Monday, December 06, 2004

I'm not sure why, but this photo evoked a powerful nostalgia when I stumbled upon it at random. I don't know who the fuck that is, and I've never had a dog of that particular specie, but I thought of my grandfathers and their dogs, in particular my step-father's father Grandpop, because he was big on training pups (he taught our beagle Gus how to wait for the count of three in his house before eating, for example). Grandpop lived in Shenendoah PA nearly his entire life. When we went there my stepbrothers and I would blow things up with M-80s out in the coal fields with their cousin the rustbelt weightlifter. I'd hike far up into the slag heaps and bring home handsful of trilobite and fern fossils (Mommie Dearest threw them all away years ago). Once BroJ and I found some old abadoned tires from Euclid trucks. We spent a merry afternoon sending them crashing down the steep slag slopes into groves of struggling birches which snapped like kindling under our heavy rubber onslaught.
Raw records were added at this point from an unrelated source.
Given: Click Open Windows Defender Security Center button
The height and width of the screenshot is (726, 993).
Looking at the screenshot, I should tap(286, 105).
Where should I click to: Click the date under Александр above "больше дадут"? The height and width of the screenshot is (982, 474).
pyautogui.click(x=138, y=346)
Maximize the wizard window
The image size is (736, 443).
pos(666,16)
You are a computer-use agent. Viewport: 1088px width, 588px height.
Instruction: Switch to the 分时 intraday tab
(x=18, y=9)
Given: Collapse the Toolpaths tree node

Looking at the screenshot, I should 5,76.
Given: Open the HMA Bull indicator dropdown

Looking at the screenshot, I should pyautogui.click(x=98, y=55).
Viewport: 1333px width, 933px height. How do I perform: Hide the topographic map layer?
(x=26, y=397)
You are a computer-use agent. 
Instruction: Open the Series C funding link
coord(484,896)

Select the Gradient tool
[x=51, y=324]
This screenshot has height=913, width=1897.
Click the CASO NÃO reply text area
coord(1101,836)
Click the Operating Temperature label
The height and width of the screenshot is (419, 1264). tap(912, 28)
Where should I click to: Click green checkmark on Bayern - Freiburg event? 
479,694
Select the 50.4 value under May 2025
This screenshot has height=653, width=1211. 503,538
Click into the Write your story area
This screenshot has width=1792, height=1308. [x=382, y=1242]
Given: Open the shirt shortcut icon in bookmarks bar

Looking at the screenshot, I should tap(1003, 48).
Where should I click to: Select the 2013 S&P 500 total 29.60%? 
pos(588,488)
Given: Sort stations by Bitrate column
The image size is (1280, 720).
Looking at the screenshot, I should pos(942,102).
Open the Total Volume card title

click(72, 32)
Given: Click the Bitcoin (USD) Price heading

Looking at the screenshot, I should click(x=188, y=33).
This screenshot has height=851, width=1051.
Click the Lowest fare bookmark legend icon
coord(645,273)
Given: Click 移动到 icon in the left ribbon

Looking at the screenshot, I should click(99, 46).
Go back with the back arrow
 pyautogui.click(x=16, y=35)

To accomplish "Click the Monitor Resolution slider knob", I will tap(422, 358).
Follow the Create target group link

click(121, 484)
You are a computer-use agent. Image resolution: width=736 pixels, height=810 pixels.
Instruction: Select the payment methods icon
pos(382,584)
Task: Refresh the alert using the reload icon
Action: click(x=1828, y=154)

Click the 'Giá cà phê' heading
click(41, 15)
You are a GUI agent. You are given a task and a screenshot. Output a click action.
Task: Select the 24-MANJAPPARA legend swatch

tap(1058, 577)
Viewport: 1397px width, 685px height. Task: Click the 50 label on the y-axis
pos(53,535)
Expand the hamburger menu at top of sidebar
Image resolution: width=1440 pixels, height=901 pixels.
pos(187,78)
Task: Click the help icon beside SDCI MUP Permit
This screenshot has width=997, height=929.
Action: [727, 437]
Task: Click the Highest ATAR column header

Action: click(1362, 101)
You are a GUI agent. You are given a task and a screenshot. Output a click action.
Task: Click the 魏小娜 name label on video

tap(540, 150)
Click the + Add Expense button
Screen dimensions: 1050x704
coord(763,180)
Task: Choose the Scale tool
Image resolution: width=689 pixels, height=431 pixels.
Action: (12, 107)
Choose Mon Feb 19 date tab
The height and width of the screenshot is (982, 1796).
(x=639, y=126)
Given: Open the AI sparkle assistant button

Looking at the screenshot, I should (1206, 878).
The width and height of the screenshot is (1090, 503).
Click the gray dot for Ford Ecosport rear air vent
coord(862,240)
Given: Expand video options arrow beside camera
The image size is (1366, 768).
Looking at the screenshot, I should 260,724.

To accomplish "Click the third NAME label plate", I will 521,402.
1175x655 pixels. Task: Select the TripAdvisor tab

Christ, were we ever bored.

Grandpop always had a joke or a witty story, even when Grandmum was declining rapidly into screaming and insensate incoherence. All day every day she'd scream his name in rage and not know where he was even if he was there. Screaming, screaming in a raspy agonized voice, and he still hummed old standards and worked his prayer beads and went to the Polish mass and changed brake pads at the family garage into his '90s.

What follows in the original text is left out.